Thursday, March 7, 2013

Story Basics in Graph, Table, and Diagram

Here's a clean copy of Kurt Vonnegut's graph of character arcs from the shape of stories video.
Kurt Vonnegut's diagram illustrated by Elaine Greywalker
In the video, he mentions that the names of the plot arcs are just reminders; not limitations. For example: Boy Gets Girl is your basic romantic comedy no matter who gets whom.

The "Cinderella" plot line (which Kurt says will make you a million dollars) could be fitted to the character arc of Katniss Everdeen from The Hunger Games trilogy—with modifications. The first book is classic Cinderella. Over the entire trilogy, it's a bit different. Primarily, Katniss goes below her beginning level, unlike Cinderella. Secondarily, she ends in the mid-level between Good and Ill Fortune. An interesting exercise would be to graph her arc across the trilogy on Kurt's chart.
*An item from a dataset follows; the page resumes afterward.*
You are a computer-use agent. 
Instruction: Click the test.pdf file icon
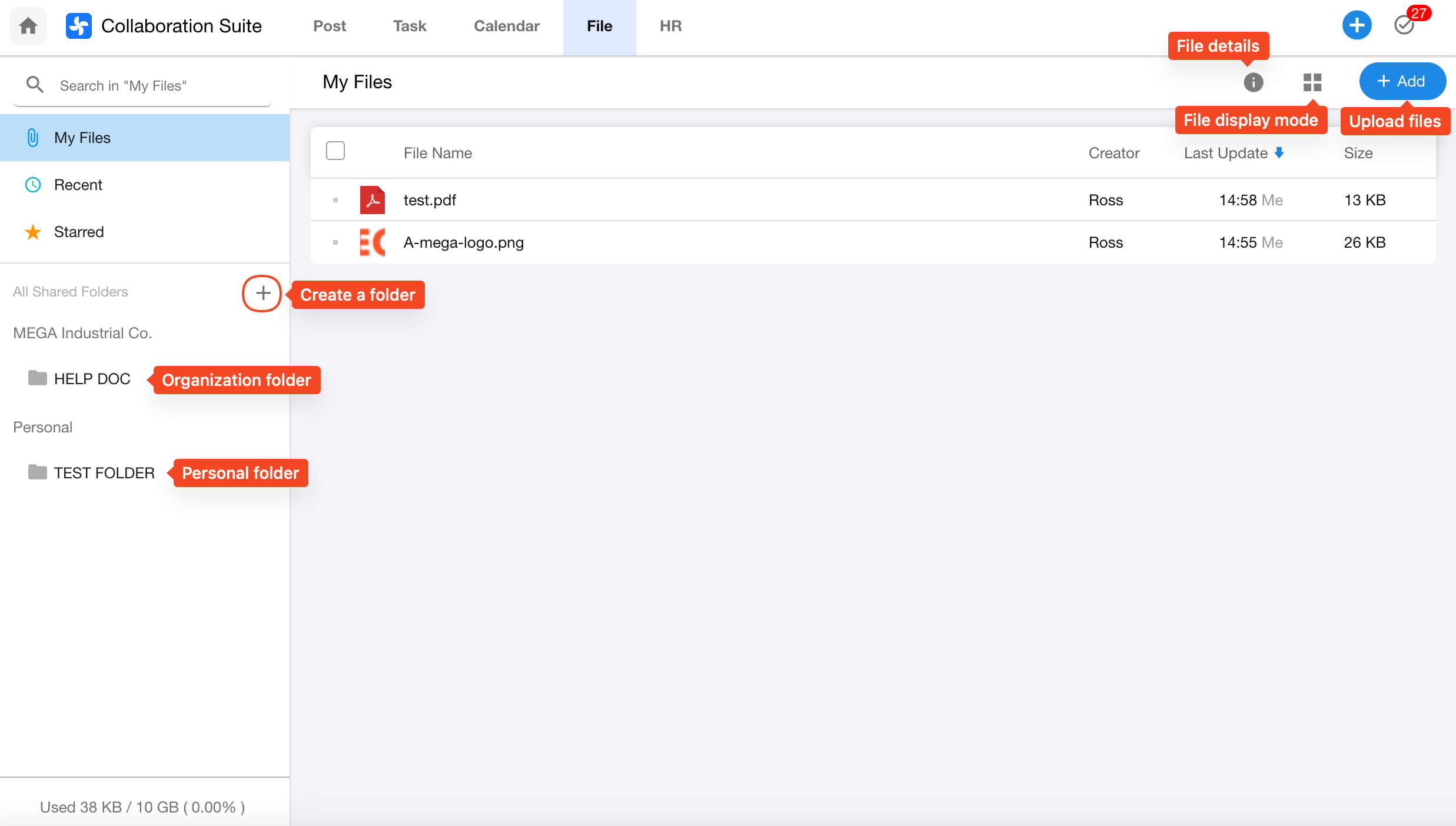pos(373,200)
Here's Aristotle's version, which is rather more conceptual.
Aristotle's Table of Plots
A good exercise would be to make character arc graphs for these concepts. 

By the way, the central line is "moderate complexity" in case you were wondering. I know I was.

While reading Story by Robert McKee, I made this triangular diagram which is a modification of Mr. McKee's from page 45 of the book.
My version of Rober McKee's plot triangle.
The three corners are indicators of plot types and not quantity of plots. Mr. McKee doesn't write much about the non-narrative plot area. It's still a big undiscovered sea. And, yes, another good exercise would be to make character arc graphs from this triangle.